[MATERIAL PROVIDED — start]

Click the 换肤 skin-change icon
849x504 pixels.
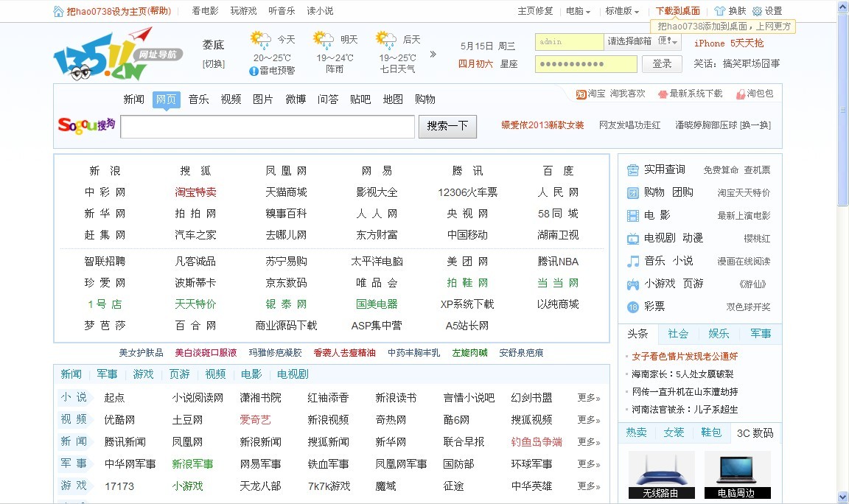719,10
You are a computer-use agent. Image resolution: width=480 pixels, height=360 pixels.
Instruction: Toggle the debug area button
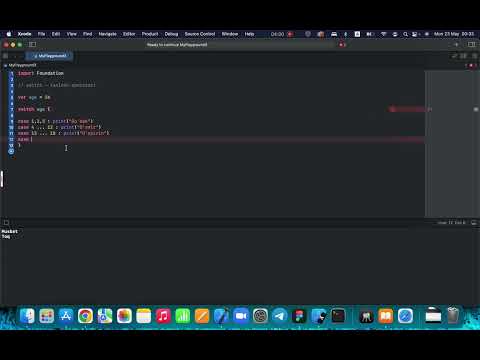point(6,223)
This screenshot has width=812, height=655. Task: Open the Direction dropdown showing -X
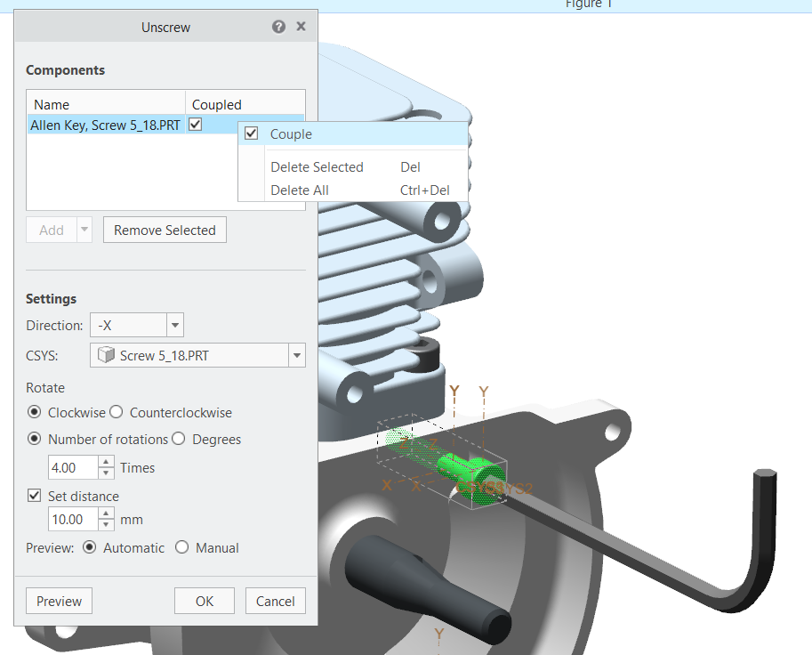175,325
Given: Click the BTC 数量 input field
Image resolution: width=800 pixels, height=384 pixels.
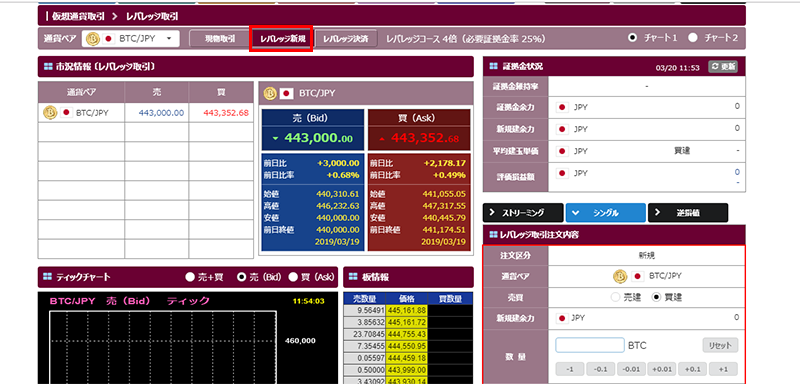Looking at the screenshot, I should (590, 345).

[MATERIAL PROVIDED — finish]
[MATERIAL PROVIDED — start]

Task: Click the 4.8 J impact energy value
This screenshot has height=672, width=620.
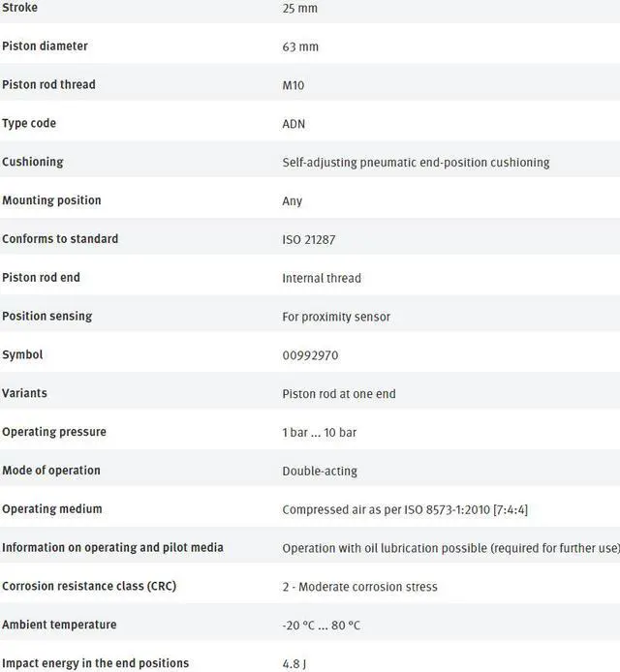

[MATERIAL PROVIDED — finish]

## [TO DO]
Extract from the records above the lines from the one containing "Task: Click the 4.8 J impact energy value" to the one containing "This screenshot has height=672, width=620.", both lines included, exactly as they appear and with nothing else.

## [ANSWER SECTION]
Task: Click the 4.8 J impact energy value
This screenshot has height=672, width=620.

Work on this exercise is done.